NB: First off, I never break into any place, that's like the number one rule. I never want to get arrested. Like in my book, I think the majority of the places, if not all of them, it felt like I was legally there. There [were] no signs telling me not to be there.

Don't break anything. Don't take anything, either. That's another big one. I have people that will reach out asking about certain places because, ‘Oh, there is a pool table that I want to take for my house.’ But that's one of my personal rules: leave everything. Because if everyone comes there and takes something then it's not going to look the same.
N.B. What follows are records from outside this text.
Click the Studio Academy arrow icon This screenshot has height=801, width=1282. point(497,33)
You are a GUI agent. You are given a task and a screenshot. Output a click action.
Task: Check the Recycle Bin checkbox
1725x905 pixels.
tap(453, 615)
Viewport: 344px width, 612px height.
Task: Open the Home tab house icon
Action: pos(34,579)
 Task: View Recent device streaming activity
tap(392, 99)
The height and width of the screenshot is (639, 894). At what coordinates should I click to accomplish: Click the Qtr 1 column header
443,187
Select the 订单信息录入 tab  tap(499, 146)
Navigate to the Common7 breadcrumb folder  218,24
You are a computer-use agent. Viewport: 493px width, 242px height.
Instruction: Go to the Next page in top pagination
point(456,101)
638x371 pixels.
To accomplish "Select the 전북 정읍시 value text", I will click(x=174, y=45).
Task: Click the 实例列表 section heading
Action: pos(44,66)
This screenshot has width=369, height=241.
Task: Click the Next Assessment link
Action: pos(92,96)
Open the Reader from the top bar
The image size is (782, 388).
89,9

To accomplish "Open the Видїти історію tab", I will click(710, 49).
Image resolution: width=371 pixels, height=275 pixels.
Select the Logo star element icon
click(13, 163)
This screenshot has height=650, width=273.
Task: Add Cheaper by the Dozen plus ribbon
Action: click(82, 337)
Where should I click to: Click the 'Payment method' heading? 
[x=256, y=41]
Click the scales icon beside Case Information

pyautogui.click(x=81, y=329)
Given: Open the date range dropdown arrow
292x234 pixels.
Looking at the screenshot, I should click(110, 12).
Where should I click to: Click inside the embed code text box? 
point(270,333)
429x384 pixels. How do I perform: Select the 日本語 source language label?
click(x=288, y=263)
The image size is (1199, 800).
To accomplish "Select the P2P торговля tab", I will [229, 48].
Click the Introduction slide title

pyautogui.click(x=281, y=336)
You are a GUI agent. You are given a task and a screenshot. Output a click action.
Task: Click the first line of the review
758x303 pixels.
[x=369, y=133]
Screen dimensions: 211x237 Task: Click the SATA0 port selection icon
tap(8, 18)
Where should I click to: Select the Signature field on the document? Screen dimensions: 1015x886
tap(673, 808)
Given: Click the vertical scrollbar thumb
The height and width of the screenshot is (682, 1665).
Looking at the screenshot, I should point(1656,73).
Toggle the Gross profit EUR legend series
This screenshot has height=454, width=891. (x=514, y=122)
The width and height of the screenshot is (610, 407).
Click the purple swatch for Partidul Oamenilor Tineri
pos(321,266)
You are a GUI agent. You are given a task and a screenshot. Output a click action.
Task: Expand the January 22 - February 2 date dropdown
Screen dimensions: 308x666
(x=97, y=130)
Even within the exploration community, people will get mad because it's like, ‘Oh, you’re posting these pictures, you're going to ruin the spot.’ But in my opinion, I feel like everyone has the right to go to these places. What makes me so special that I'm the only one that's allowed there? I guess I don't see it that way. And a lot of these places, even though I like that they're abandoned, I think they could serve the public better if they were renovated or some of them even destroyed, because you can only hold onto things for so long.

CB: These places that you've photographed are in states of decay and ruin, and will soon be either reclaimed by the elements or demolished to make way for new development. What do we lose when these places disappear altogether?

NB: We lose the history. Even if it's in the books or if it's online, it doesn't mean people are going to think of it anymore. There's a piece of graffiti — actually I have a picture of it in my book. It says, "History dies when condos rise." There are definitely a lot of places that deserve to be preserved, and we hope that they will get preserved. But unfortunately, the way the world is right now, and even the cost of real estate is going up, a lot of these places will probably just get bulldozed. It's a shame. Taking these photographs and going to explore them is my way of trying to preserve them a little bit.